Wakil Ketua Pusat Pelaporan dan Analisis Transaksi Keuangan (PPATK) Agus Santoso kepada VOA, Senin (18/1) mengatakan ada sejumlah metode yang digunakan jaringan teroris untuk mendapatkan dana, salah satunya dana yang dikirim dari luar negeri.
Menurutnya aliran dana untuk teroris dari luar negeri ke Indonesia tidak dikirim langsung kepada individu yang bersangkutan, tetapi melalui perusahaan seperti perusahaan konveksi dan konstruksi, maupun yayasan. Aliran dana tersebut kebanyakan berasal dari negara-negara Timur Tengah dan Australia.

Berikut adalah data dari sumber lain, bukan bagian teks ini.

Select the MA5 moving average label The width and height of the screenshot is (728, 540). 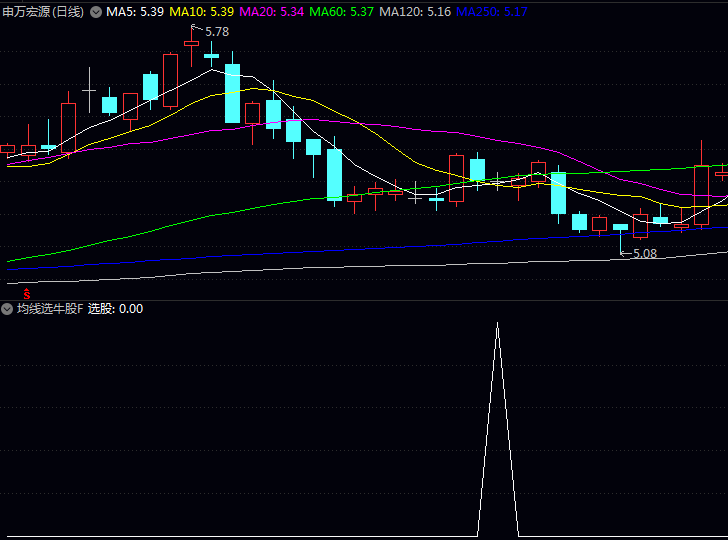click(x=135, y=12)

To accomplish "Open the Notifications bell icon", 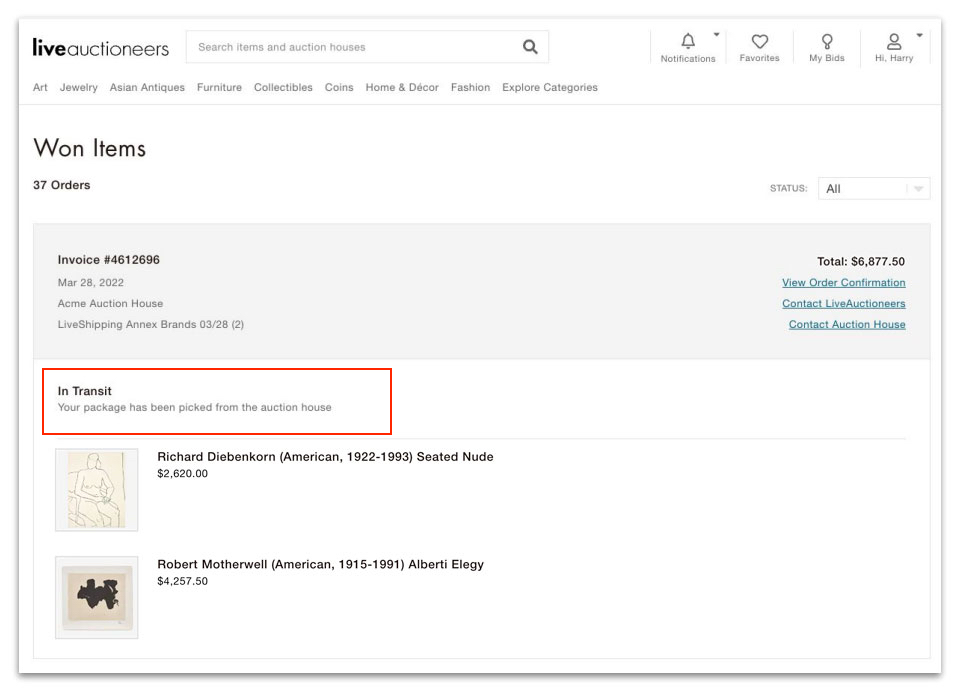I will point(688,41).
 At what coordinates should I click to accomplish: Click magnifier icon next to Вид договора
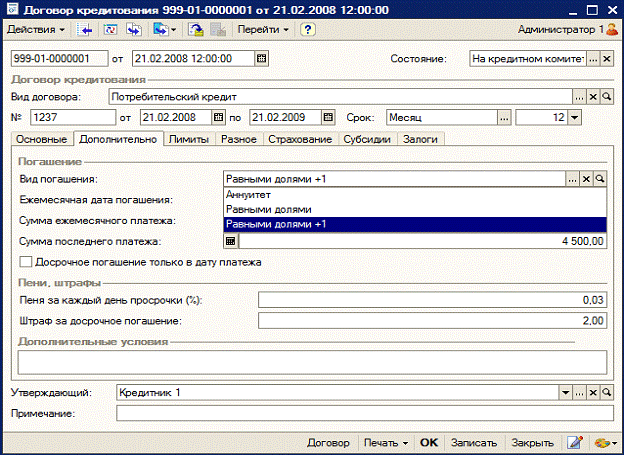[x=606, y=97]
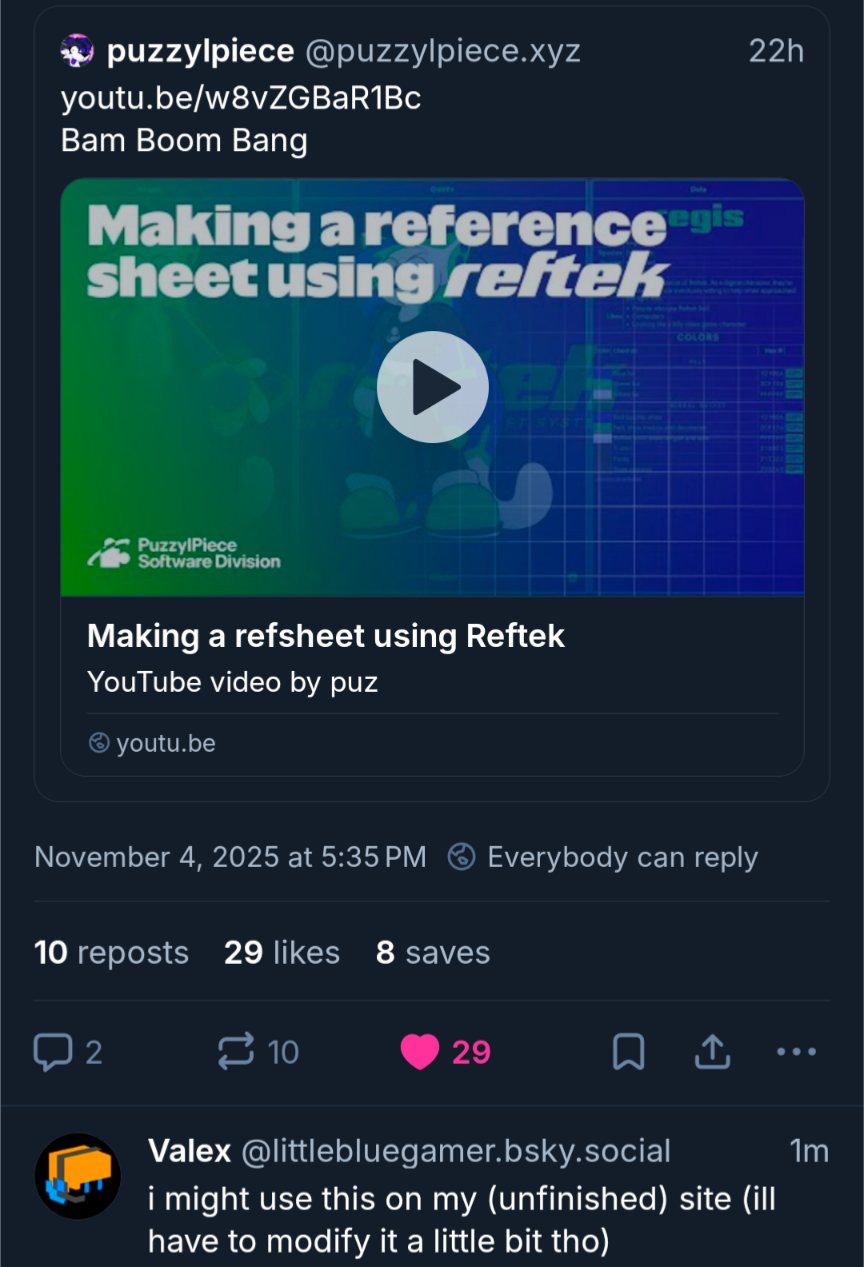Open the Valex display name
This screenshot has height=1267, width=864.
pos(189,1151)
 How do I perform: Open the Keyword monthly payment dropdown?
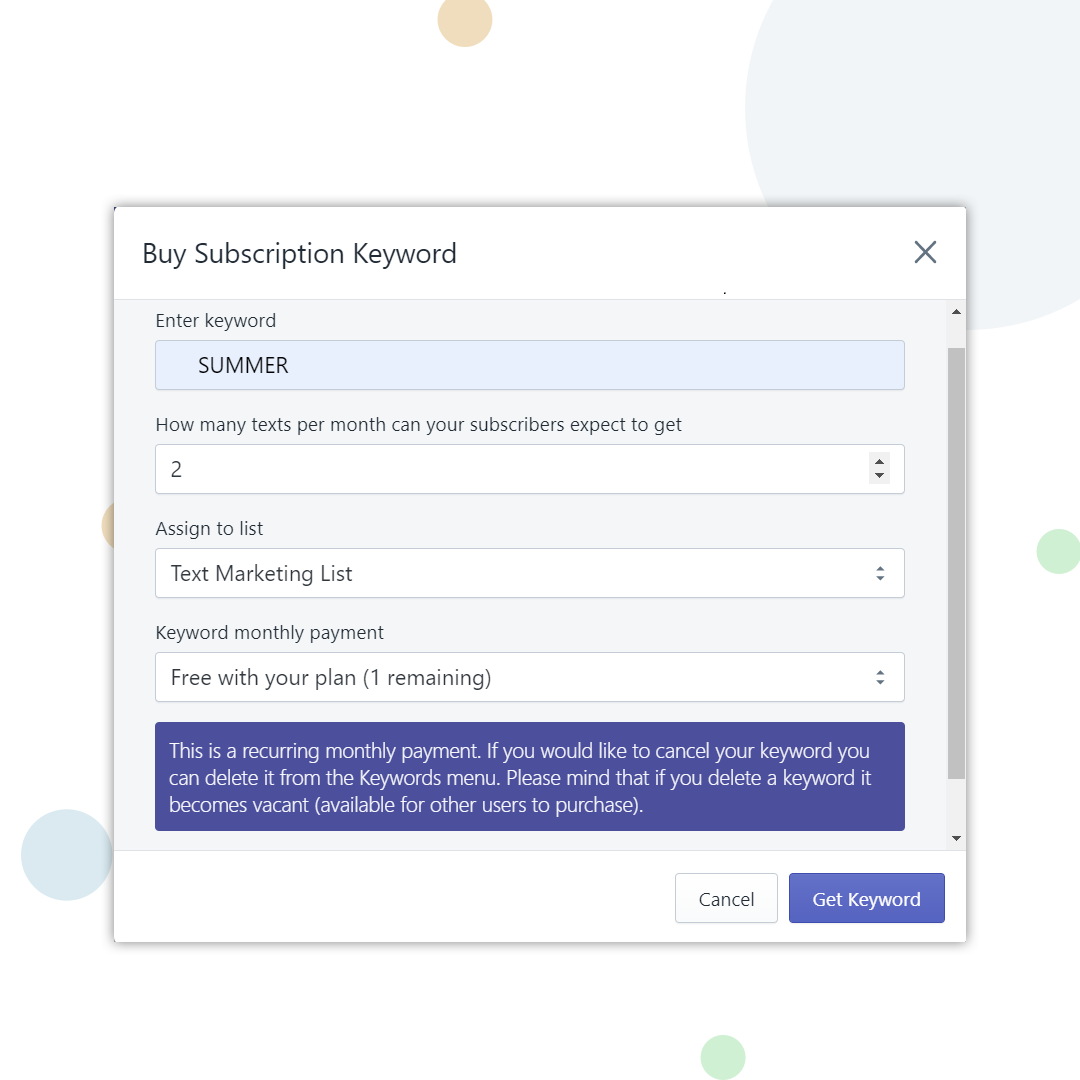530,677
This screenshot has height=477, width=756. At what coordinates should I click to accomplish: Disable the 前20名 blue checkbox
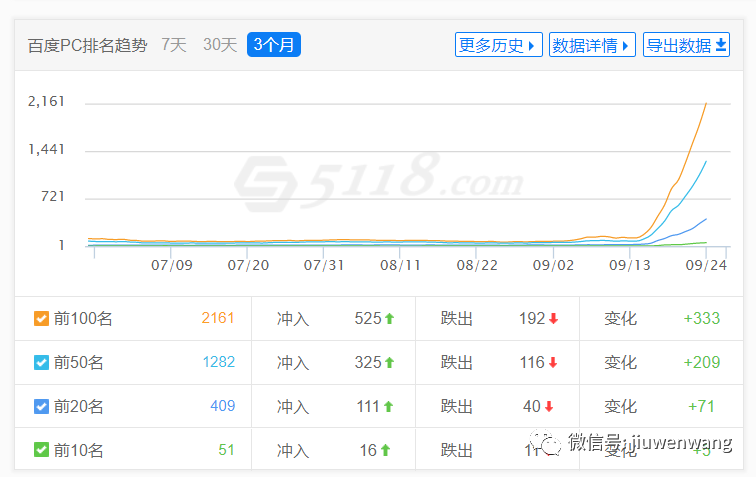pos(41,407)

Selain melalui transfer bank, PPATK tambahnya juga melihat indikasi adanya aliran dana tunai lewat perbatasan negara seperti Malaysia dan Filipina. Untuk itu Agus meminta petugas imigrasi dan bea cukai untuk mengeledah orang-orang yang membawa dana tunai dalam jumlah besar. Cara lainnya tambah Agus, adalah memakai sistem transaksi berbasis internet seperti e-money.
Pendanaan kegiatan teroris sekarang ini lanjutnya kebanyakan bukan berasal dari hasil kejahatan seperti membobol kartu kredit atau merampok, kemudian memutar dananya dalalm bisnis tertentu seperti yang marak terjadi pada tahun 2011 hingga awal 2013. Saat ini kata Agus pola itu sudah bergeser dimana aliran dana yang diperolehnya khususnya dari luar negeri terlebih dahulu dimasukan ke perusahaan atau yayasan tertentu.

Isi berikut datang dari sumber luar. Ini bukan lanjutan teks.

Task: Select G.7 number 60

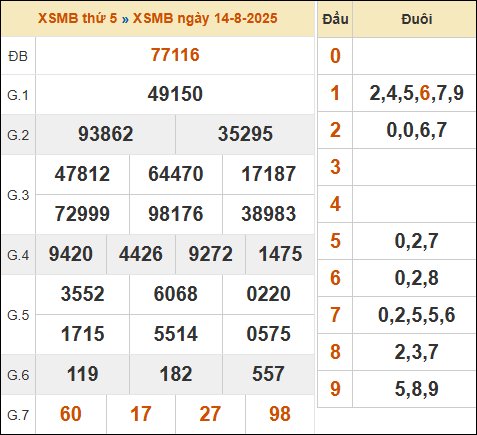Action: [71, 414]
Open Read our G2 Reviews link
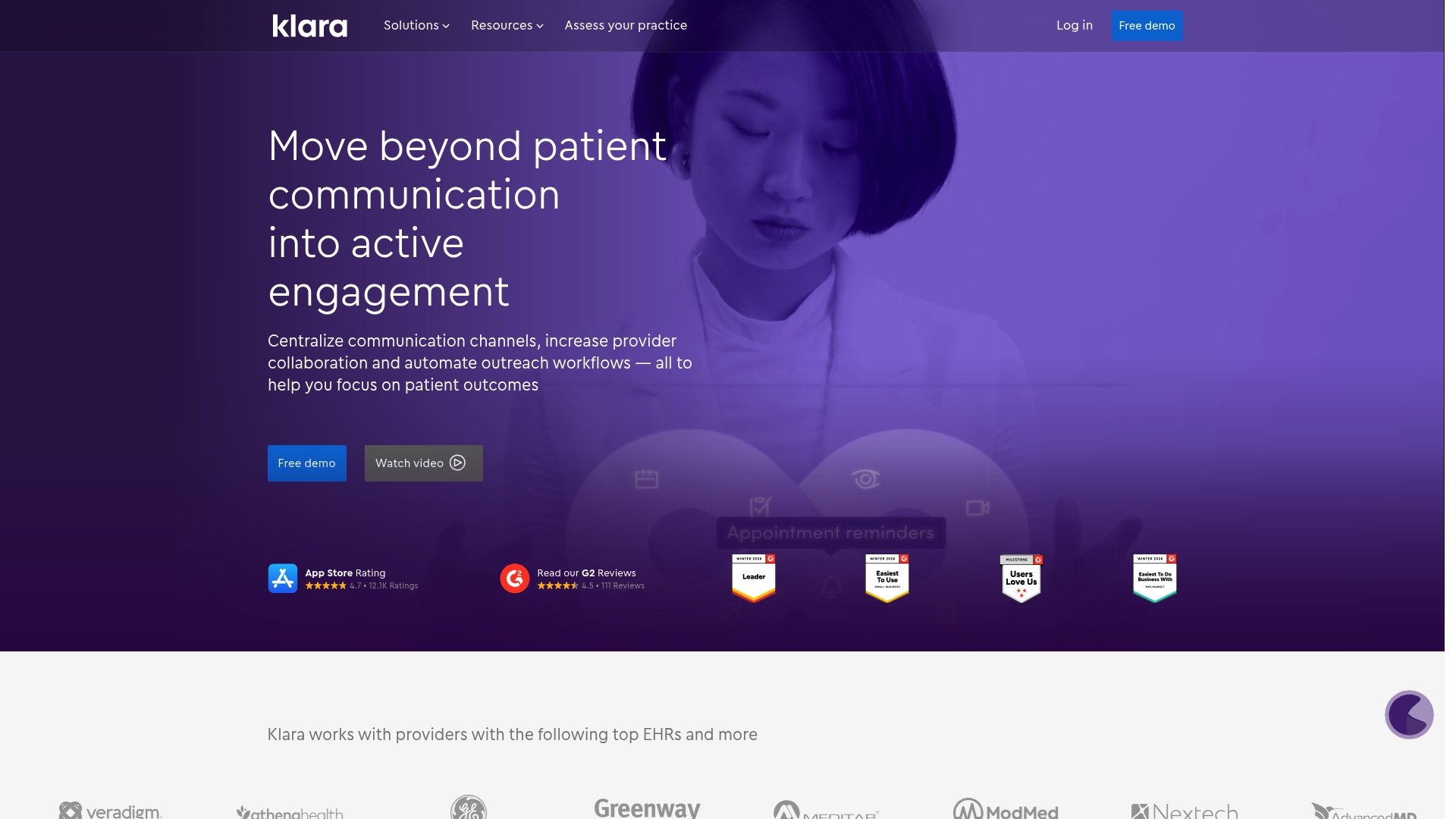 tap(586, 573)
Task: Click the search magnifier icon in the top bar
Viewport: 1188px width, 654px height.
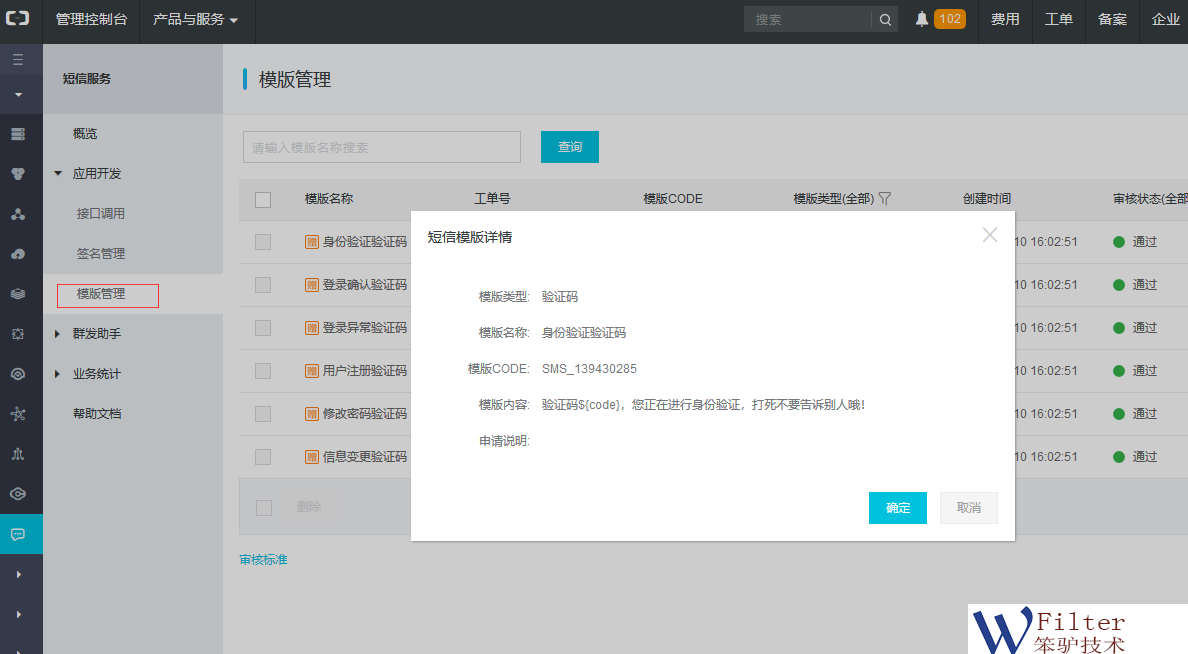Action: pyautogui.click(x=885, y=20)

Akhir tahun lalu PPATK menemukan aliran dana sebesar tujuh milliar rupiah yang diduga akan digunakan jaringan teroris. Dana itu terlacak setelah PPATK berkerjasama dengan Australian Transaction Report and Analysis Center (AUSTRAC). Saat itu PPATK bersama AUSTRAC mendeteksi aliran dana tersebut dari warga Australia kepada salah satu yayasan di Indonesia, dengan modus berkedok amal.
"Bukan direct yah atau bukan langsung dana itu langsung digunakan oleh para teroris tetapi ada melalui perusahaan baru nanti kita melihat ada dana yang digunakan untuk kegiatan teroris," kata Agus Santoso.
Sebelumnya Kapolri Jenderal Badrodin Haiti mengungkap adanya aliran dana yang dikirim oleh ISIS di Suriah melalui Bahrun Naim kepada satu dari 12 orang terduga teroris yang ditangkap Detasemen Khusus 88 Anti Teror Mabes Polri baru-baru ini. Dana tersebut menurut Kapolri dikirim memakai jasa “Western Union” secara bertahap.
"Transfer melalui Bahrun Naim. Jumlahnya cukup besar tetapi ini kan berkali-kali, tidak sekaligus besar. Itu yang digunakan secara bertahap," jelas Kapolri Jenderal Badrodin Haiti.
Terkait dengan pendanaan teroris ini, pengamat terorisme dari Yayasan Prasasti Perdamaian, Taufik Andrie menyatakan mekanisme pengiriman dana melalui kurir atau melalui pola lainnya lebih sulit dideteksi ketimbang pengiriman dana melalui bank. Untuk itu pemerintah seharusnya dapat melakukan pencegahan dengan cepat terkait aliran dana teroris yang dikirim melalui transfer bank ini.
Pola pengiriman melalui bank ini mudah dilacak seharusnya bisa bergerak lebih cepat, katakanlah seperti pembekuan rekening.Menangkap dan mengintrogasi pemilik rekening dan seterusnya, sehingga sebelum dana itu digunakan akan lebih mudah untuk pencegahan.
PPATK kata Wakil Kepala Pusat Pelaporan dan Analisis Transaksi Keuangan Agus Santoso akan terus bekerjasama dengan Australia, Filipina, Malaysia, Singapura dan Thailand untuk saling berbagi informasi terkait aliran dana teroris ini. [fe/em]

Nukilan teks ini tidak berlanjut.